• [ФРАГМЕНТ ИСТОЧНИКА]

........

У каждого из игроков рынка есть, наверно, «свой» банк, с которым работать максимально комфортно, но все равно в целом отношение сильно изменилось. Те лимиты, которые нам сейчас доступны, представить еще два года назад было невозможно. И это тоже говорит о том, что мы на правильном пути. Мы перешли на другой уровень разговоров с банками. Они готовы финансировать, помимо наших M&A, реальные инвестпроекты. Теперь ты приходишь в банк и говоришь: «Хочу запустить вот такую линейку оборудования, мне на это нужно 3–5 млрд рублей. Вы готовы?» Раньше такого диалога быть не могло. Понятно, что в инвестпроекте есть риск не добежать или добежать позже, чем нужно. Тем не менее банки готовы на это идти.

– Когда разговариваешь с представителями российского бизнеса о пресловутом импортозамещении, о софте и «железе», то в первую очередь всех беспокоит наличие оборудования, так как отсутствие собственной элементной базы – одно из самых уязвимых мест нашей страны. Софтом мы обеспечены, а вот «железом»… Оно так и останется нашей ахиллесовой пятой?

– У меня, как у производителя «железа», другое мнение, обратное. Реально, когда кто-то говорит: «Вот планшет «Аквариус» не работает» – это же не планшет не работает, а установленный на нем софт. Многие автоматически это на сам планшет переносят, а «железо»-то хорошее, работает. Но отсутствие приложений и экосистемы – вот ахиллесова пята. Мы производим любое «железо» и поставим в любом количестве столько, сколько нужно. Но, мне кажется, мы «побежали» быстрее, чем производители софта. Это то, что мы сейчас видим. И пользовательского опыта нам не хватает. Чтобы вы взяли телефон «Аквариус», на котором была бы классная операционная система и все необходимые приложения.

– Не секрет, что основным заказчиком отечественной техники является госсектор, корпоративные клиенты по привычке закупают западную. Можно ли переломить эту ситуацию?

– Это не так. И 2022 год это показал, и план на 2023-й. И так не только у нас. У нас в структуре продаж в плане на 2023 год доля классического госсектора меньше 40%. Все равно наш основной потребитель – enterprise. Вопрос: какой это enterprise? Что мы относим к госсектору? «Газпром» – это госсектор или нет? Мы придерживаемся классической терминологии: все равно госкомпания – это компания, enterprise. К госсектору мы относим министерства, ведомства, ФОИВы, муниципалитеты. Правительство Москвы – госсектор классический.

Но принципы работы с госкомпанией или госбанком сильно отличаются от принципов работы с классическим госсектором.

– Какие принципиальные различия?

– Исторически разные подходы к принятию решений в первую очередь. Госкомпания не частный бизнес, где решение принимает собственник или правление, то есть намного проще, чем в любом госоргане. Люди не боятся брать на себя ответственность. Все-таки в госоргане есть определенные процедуры: просто так не можешь купить «Аквариус» или Yadro. Ты можешь купить технические характеристики. В госкомпаниях, несмотря на 223-ФЗ, решение проще принимается.

Если задачу ты решаешь – все, побежали с тобой. А если не решаешь, мы побежим к твоим конкурентам. Бизнес с классическим госом – намного более формализованный процесс.

........

• [ИМЕЮЩИЕСЯ ДАННЫЕ]
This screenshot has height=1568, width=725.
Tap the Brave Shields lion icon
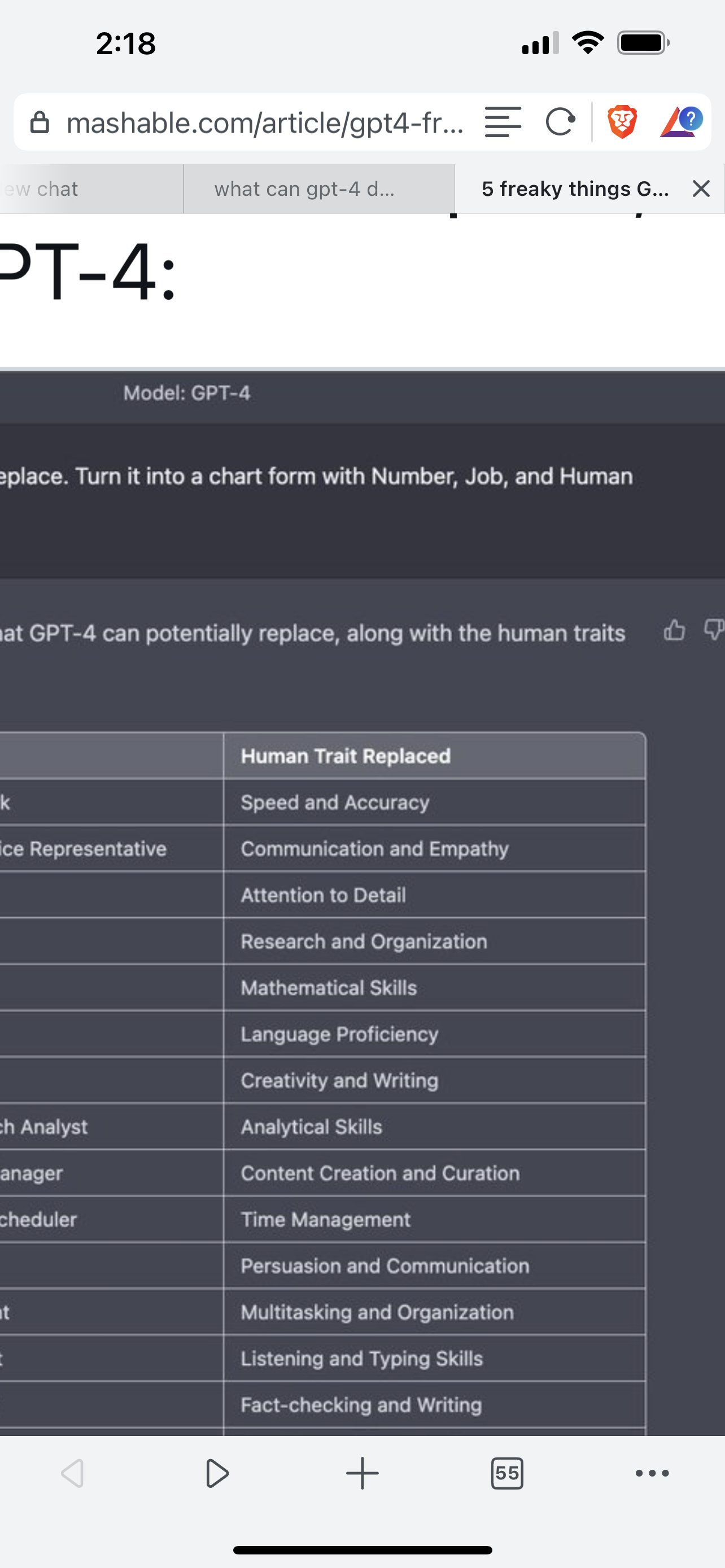coord(622,122)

........

• [ЗАДАНИЯ]
1. Выведите из фрагмента интервью отрывок между «Но принципы работы» и «более формализованный процесс.» включительно.
2. Ответьте по фрагменту интервью на вопросы:
(а) Какую сумму, по словам отвечающего, теперь можно запросить у банка на запуск линейки оборудования?
(б) Какова доля классического госсектора в структуре продаж в плане на 2023 год?
(в) Что отвечающий называет ахиллесовой пятой вместо «железа»?

• [ОТВЕТЫ ПО ЗАДАНИЯМ]
1.
Но принципы работы с госкомпанией или госбанком сильно отличаются от принципов работы с классическим госсектором.

– Какие принципиальные различия?

– Исторически разные подходы к принятию решений в первую очередь. Госкомпания не частный бизнес, где решение принимает собственник или правление, то есть намного проще, чем в любом госоргане. Люди не боятся брать на себя ответственность. Все-таки в госоргане есть определенные процедуры: просто так не можешь купить «Аквариус» или Yadro. Ты можешь купить технические характеристики. В госкомпаниях, несмотря на 223-ФЗ, решение проще принимается.

Если задачу ты решаешь – все, побежали с тобой. А если не решаешь, мы побежим к твоим конкурентам. Бизнес с классическим госом – намного более формализованный процесс.

2.
(а) 3–5 млрд рублей.
(б) Меньше 40%.
(в) Отсутствие приложений и экосистемы.